A compra dos ventiladores pulmonares também foi realizada sem licitação e até sem contrato, que foi substituído por um Termo de Reconhecimento de Dívida (TRD). Essa transação traz a suspeita de ilegalidade, a começar por esse TRD, cujos artigos citados como a sua base legal não têm qualquer relação com a compra desses equipamentos. O primeiro, o artigo 63 da Lei 8666/93, trata apenas do acesso aos documentos de uma licitação. O segundo, o artigo 37 da Lei 4.320/64, refere-se ao pagamento de despesas realizadas pelo Poder Público em anos anteriores e que não foram quitadas.
Documentos não confirmam afirmações
No programa televisivo, Genny Missora Yamada e o secretário Sérgio Amorim afirmam que esses equipamentos foram comprados em janeiro deste ano, para a UPA da Marambaia e para o Pronto Socorro do Guamá. Ela chega a afirmar que a entrega dos ventiladores ocorreu em 10 de janeiro, “no depósito da Prefeitura”.
Mas não é isso o que diz a documentação: o Termo de Reconhecimento de Dívida (TRD) e as Notas de Empenho, emitidos pela Sesma, estão datados de 01 de abril, e as Notas Fiscais, emitidas pela empresa, são de 31 de março. As Notas Fiscais trazem, inclusive, o atesto de uma funcionária da Sesma, Cláudia Matos, de que recebeu os equipamentos em 01 de abril.
O GDOC, o sistema de informações processuais da Prefeitura, também documenta que o processo de pagamento desses ventiladores (de número 8986/2020) teve início em 01 de abril. E é de lá também que surgem sinais sinais de possíveis irregularidades. Na tramitação processual, não consta que a transação tenha passado pelo Controle Interno e pela Assessoria Jurídica da Sesma. Além disso, apesar de as Notas de Empenho estarem datadas de 01 de abril, a tramitação mostra que o processo de pagamento só chegou ao setor de empenhos do Departamento de Administração (DEAD) em 3 de abril.
Celeridade
Também chama atenção a celeridade com que foi consumada a transação. As Notas Fiscais foram emitidas as 13h10, 13h18 e 13h26 de 31 de março. E já no dia seguinte, às 8h58 de 1 de abril, era protocolado o pedido de pagamento, na Sesma. Três minutos depois, o pedido foi despachado para o Gabinete do secretário de Saúde. Lá chegou às 9:15:02. E 18 segundos depois, às 9:15:20, era despachado para a Diretoria Geral da secretaria. Como o TRD foi assinado em 1 de abril e não há sinal de que o processo tenha retornado ao Gabinete do secretário naquele dia.
Processo
Porém, o mais instigante viria depois. Desde 7 de abril o processo estava guardado no DEAD. Mas em 5 de agosto voltou a se movimentar: foi enviado para o secretário de Saúde e para o diretor geral da Sesma. No dia seguinte, uma quinta-feira, foi encaminhado ao Chefe de Gabinete. Só que ele só teria recebido o processo à 01:36:55 de 10 de agosto, ou seja, na madrugada da segunda-feira. E o chefe de Gabinete, por incrível que pareça, teria despachado o calhamaço 3 minutos depois, à 01:39:35, para o DEAD, onde, apesar de tanto esforço, só foi recebido em 12 de agosto.

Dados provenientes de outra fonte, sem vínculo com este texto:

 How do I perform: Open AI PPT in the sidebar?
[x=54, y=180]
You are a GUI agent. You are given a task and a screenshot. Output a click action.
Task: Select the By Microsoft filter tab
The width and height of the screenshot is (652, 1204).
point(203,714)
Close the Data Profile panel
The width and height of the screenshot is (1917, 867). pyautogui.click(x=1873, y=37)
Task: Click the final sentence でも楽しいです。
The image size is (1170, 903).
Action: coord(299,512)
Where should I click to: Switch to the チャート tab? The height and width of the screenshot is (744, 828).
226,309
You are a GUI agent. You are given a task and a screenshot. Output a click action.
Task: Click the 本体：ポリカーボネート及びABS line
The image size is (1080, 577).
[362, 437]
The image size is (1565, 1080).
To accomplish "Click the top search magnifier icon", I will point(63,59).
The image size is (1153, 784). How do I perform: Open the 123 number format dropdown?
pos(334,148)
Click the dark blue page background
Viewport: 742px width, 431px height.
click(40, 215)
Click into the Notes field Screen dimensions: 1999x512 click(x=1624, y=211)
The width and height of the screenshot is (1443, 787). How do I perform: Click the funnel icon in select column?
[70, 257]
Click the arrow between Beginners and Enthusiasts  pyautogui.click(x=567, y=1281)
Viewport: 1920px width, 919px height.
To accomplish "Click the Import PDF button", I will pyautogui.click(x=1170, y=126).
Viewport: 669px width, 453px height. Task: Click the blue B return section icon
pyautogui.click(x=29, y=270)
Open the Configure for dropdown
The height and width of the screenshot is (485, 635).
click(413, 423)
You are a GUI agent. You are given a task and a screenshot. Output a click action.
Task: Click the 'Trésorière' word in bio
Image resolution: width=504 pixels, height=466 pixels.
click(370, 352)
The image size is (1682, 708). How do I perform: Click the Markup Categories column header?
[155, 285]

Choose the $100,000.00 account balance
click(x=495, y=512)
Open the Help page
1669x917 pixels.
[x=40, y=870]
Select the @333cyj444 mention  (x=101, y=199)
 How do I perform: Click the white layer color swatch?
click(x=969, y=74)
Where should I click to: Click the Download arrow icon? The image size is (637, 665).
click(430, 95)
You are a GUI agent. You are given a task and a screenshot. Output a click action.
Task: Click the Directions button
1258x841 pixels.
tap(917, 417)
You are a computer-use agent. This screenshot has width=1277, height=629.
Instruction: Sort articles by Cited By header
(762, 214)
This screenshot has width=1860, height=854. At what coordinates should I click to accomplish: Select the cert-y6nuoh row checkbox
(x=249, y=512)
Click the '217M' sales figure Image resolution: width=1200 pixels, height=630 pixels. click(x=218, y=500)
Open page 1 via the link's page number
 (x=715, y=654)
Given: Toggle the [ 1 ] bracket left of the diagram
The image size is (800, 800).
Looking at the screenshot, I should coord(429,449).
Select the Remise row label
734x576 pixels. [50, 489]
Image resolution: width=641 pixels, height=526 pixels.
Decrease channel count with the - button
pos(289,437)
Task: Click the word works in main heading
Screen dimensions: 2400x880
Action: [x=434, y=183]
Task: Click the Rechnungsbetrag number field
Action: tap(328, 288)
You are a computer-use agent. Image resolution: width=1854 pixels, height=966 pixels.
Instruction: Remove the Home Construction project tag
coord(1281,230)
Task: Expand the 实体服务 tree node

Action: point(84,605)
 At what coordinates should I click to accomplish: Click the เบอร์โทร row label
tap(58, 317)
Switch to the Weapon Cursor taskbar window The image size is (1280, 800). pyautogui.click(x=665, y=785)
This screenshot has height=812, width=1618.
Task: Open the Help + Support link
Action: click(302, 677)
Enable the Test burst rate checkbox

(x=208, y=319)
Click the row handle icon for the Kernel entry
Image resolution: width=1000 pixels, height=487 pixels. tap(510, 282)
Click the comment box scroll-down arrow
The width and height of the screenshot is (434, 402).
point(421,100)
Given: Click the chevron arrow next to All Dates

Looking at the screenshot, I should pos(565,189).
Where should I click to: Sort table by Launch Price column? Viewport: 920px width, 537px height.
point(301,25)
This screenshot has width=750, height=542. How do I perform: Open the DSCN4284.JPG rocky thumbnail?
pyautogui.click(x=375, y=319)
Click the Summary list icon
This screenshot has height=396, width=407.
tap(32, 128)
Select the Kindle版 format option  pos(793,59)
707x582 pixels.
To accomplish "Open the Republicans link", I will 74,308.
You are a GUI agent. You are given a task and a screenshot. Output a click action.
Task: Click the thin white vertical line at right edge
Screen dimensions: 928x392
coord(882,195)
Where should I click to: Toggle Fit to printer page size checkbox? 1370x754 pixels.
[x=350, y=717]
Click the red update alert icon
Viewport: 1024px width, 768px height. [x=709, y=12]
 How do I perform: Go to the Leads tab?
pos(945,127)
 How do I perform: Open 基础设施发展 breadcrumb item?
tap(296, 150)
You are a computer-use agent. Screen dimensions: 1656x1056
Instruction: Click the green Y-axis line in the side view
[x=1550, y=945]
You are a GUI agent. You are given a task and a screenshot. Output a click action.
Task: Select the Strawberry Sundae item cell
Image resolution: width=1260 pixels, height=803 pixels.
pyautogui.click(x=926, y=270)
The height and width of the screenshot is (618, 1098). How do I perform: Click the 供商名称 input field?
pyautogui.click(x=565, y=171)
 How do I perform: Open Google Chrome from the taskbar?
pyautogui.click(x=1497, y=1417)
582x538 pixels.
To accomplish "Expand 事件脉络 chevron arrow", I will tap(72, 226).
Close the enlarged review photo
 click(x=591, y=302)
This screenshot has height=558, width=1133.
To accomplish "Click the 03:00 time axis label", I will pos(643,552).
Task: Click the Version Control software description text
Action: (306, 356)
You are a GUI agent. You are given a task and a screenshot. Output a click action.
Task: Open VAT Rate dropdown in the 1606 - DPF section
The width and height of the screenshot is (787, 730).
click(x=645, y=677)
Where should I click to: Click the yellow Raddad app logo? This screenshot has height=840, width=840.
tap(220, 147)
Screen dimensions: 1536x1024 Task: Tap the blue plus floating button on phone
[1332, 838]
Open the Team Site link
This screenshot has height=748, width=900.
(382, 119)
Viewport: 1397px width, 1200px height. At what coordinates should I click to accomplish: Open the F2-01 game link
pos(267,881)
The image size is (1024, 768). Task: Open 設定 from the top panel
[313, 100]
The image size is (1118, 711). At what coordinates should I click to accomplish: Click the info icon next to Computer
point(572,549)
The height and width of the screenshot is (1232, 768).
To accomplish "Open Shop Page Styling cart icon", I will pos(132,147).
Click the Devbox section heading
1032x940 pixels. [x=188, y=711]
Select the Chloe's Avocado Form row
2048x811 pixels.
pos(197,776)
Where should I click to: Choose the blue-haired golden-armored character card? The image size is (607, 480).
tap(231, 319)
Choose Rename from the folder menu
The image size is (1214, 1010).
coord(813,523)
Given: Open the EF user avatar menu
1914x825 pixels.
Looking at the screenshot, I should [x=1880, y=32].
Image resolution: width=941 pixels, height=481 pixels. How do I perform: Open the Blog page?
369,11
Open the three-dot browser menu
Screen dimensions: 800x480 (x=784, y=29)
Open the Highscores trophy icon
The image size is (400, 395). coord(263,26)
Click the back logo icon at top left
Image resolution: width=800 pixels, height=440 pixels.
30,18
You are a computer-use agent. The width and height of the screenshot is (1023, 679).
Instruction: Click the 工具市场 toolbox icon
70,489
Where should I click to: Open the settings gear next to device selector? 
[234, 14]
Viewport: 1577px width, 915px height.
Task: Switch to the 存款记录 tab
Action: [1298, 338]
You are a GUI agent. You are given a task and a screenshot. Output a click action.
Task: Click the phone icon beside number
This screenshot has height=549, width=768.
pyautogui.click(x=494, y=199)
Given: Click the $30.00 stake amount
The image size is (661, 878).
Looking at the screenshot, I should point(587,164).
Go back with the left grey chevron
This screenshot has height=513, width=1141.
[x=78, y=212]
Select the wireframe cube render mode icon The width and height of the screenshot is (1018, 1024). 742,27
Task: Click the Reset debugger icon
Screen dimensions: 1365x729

Naquele dia, 4 minutos depois do recebimento, o DEAD enviou o processo ao secretário de Saúde, que ficou com ele até 2 de setembro, quando foi reenviado ao DEAD. No portal da Transparência, consta que a Sesma pagou a terceira e última parcela desses ventiladores no último 11 de setembro. Ao todo, eles custaram mais de R$ 740 mil.